== TEXT EXCERPT ==
_____

More generally, "serial" is applied in library and information science to materials "in any medium issued under the same title in a succession of discrete parts, usually numbered (or dated) and appearing at regular or irregular intervals with no predetermined conclusion."[1]

[edit] History

The idea of stories being told in serial form dates back to the One Thousand and One Nights (Arabian Nights), which consisted of a series of serialized stories, or "serialized novels" or novellas.[2] Its frame story is about Sheherazade telling stories to King Shahriyar, and she needs to keep him interested in each of the stories, in order to prevent him from executing her the next morning. She often tells the stories in a series, beginning each story with a narrative hook, leaving off with a cliffhanger, and continuing the story the next night. This leaves the King in suspense, waiting until the next night to hear what will happen next. Many of her tales often stretch over many nights or episodes. For example, "The Three Apples" is narrated in 5 nights, "Abdullah the Fisherman and Abdullah the Merman" is narrated in 6 nights, "The Hunchback's Tale" is narrated in 10 nights, "The Adventures of Mercury Ali" is narrated in 11 nights, "The City of Brass" is narrated in 12 nights, "Ali Baba and the Forty Thieves" is narrated in 13 nights, "The Ebony Horse" is narrated in 14 nights, "Sinbad the Sailor" is narrated in 30 nights, "The Adventures of Bulukiya" is narrated in 47 nights, and "Aladdin" is narrated in 78 nights.

_____

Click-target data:
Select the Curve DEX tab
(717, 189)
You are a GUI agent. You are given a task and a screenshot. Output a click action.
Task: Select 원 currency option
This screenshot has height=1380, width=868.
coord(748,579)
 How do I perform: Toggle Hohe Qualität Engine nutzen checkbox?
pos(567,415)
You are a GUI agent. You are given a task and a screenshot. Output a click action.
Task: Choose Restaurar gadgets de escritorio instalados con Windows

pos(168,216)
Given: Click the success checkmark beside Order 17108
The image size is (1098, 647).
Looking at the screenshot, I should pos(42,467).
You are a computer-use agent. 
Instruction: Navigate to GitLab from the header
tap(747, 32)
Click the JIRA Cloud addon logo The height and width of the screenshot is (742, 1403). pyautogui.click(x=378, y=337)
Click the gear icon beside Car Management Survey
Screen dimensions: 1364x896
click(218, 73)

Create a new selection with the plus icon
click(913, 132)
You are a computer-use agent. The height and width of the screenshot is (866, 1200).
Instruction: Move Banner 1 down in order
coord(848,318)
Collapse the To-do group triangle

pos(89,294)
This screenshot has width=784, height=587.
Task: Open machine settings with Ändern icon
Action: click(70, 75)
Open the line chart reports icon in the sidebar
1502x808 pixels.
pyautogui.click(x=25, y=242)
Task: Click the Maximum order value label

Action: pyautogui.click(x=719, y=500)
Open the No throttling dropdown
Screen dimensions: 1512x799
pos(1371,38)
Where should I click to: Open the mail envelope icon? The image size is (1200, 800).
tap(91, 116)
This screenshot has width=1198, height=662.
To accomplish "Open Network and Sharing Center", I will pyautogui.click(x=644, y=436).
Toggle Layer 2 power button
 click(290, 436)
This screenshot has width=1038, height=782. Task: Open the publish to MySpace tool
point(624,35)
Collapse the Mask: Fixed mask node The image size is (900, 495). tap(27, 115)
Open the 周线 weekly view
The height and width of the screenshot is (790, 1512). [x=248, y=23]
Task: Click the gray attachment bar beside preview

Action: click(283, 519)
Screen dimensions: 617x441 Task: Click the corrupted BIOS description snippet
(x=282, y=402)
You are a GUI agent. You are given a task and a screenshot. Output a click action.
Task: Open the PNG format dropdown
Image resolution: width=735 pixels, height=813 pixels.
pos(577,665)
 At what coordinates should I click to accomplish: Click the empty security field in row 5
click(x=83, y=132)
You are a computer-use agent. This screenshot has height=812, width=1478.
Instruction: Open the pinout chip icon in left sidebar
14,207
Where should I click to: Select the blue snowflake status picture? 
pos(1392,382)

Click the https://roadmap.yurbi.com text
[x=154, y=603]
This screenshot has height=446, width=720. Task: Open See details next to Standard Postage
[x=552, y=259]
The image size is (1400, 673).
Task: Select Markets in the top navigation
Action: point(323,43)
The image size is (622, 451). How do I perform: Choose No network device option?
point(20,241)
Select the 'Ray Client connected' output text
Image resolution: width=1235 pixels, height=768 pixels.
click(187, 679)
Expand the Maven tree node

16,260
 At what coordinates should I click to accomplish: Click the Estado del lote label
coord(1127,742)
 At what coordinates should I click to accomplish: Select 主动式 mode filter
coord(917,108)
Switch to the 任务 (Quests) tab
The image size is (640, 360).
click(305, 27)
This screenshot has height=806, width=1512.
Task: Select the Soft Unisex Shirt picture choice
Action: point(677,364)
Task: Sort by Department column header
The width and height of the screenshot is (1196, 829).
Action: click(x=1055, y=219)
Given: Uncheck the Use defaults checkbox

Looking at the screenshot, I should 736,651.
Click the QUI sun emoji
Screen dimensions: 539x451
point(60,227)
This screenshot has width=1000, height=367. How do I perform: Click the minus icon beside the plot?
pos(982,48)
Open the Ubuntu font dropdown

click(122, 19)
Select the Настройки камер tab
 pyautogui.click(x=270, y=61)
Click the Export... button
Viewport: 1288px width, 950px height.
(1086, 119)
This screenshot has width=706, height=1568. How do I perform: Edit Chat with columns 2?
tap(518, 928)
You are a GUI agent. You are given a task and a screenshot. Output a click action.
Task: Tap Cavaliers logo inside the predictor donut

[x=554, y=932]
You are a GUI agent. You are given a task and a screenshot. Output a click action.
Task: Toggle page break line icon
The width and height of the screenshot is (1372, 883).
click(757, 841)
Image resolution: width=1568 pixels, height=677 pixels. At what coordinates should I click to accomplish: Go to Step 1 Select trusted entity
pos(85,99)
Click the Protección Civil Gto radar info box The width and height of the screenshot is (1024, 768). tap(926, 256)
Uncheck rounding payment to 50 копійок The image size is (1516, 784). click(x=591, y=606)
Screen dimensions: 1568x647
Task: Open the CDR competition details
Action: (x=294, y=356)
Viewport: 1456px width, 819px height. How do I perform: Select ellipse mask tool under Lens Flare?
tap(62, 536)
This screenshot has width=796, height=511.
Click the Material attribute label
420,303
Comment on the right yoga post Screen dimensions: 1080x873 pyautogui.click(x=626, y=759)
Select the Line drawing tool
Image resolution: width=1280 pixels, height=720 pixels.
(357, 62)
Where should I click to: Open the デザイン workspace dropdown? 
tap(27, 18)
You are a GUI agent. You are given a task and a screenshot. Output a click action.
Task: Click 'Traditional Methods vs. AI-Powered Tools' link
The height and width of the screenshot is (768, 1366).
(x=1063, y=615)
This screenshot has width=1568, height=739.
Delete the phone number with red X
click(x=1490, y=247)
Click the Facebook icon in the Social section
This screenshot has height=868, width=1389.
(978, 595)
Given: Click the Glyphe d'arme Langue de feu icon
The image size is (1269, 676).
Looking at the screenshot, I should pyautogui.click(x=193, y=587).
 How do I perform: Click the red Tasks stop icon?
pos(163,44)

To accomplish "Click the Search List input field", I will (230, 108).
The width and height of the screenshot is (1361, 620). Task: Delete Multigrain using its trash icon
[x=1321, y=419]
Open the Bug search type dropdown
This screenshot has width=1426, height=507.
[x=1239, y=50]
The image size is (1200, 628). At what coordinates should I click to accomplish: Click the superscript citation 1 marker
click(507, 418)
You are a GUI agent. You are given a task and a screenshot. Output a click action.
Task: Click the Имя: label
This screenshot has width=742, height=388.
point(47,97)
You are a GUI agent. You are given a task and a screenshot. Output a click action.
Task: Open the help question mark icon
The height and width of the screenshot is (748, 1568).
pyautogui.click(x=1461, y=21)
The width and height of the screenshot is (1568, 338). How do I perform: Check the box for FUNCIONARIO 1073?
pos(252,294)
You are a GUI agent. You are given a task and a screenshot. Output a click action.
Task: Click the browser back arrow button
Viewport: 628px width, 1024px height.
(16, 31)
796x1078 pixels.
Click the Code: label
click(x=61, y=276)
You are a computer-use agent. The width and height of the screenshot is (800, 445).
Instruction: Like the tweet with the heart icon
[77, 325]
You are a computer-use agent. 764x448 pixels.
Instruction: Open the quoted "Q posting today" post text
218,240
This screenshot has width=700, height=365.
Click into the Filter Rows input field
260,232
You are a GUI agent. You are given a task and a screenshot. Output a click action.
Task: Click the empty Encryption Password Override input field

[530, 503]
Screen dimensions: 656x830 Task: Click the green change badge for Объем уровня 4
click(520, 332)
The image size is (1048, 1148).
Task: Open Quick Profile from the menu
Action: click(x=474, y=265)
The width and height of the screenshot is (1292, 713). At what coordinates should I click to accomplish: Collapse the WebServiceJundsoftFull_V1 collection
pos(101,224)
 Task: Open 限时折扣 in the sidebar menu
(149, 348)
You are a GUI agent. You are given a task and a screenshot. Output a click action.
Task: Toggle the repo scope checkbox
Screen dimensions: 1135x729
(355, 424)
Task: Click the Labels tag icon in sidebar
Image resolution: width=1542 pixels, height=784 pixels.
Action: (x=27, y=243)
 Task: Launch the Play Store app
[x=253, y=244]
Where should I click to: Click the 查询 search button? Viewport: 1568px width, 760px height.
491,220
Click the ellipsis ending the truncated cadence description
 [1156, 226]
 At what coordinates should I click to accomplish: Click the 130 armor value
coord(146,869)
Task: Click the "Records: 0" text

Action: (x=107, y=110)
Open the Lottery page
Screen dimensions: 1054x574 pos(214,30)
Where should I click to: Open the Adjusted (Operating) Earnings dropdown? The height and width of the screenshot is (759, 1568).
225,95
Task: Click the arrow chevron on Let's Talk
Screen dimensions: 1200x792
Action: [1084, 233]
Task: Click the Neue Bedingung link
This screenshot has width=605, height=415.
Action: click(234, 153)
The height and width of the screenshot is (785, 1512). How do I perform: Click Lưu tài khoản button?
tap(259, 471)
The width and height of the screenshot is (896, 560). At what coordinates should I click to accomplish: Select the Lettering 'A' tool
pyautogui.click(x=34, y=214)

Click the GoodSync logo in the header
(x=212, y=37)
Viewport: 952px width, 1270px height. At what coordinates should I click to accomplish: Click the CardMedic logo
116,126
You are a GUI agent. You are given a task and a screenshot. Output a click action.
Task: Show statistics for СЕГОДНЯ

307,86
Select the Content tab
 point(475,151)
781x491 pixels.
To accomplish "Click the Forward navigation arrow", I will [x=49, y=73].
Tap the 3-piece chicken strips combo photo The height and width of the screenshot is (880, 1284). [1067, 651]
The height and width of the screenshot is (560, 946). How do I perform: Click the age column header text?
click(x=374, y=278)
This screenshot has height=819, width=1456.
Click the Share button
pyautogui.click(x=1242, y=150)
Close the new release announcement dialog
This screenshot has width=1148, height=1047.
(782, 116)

_____

== EXERCISES TO COMPLETE ==
a - In the text on serial stories, over how many nights is "The City of Brass" narrated?
b - Continue the text on serial stories from the point where it stops.

== OUTPUTS FOR THE TASKS ==
a - 12 nights.

b -
In the 19th century, many writers earned a living by writing stories in serial form for popular magazines.

Many of Charles Dickens' novels, for example, were originally published in this manner, and that is the reason that many are so long — the more chapters Dickens wrote, the longer the serial continued in the magazine and the more money he was paid.

Other famous writers who wrote serial literature for popular magazines included Wilkie Collins, inventor of the English detective novel and author of The Moonstone; Sir Arthur Conan Doyle, who created the Sherlock Holmes stories originally for serialization in The Strand magazine; and the Polish writer Boleslaw Prus, author of the serialized novels The Outpost (1885-86), The Doll (1887-89), The New Woman (1890-93) and his sole historical novel, Pharaoh (the latter, exceptionally, written entire over a year's time in 1894-95 and serialized only after completion, in 1895-96).

Stephen King wrote his novel The Green Mile as a serial.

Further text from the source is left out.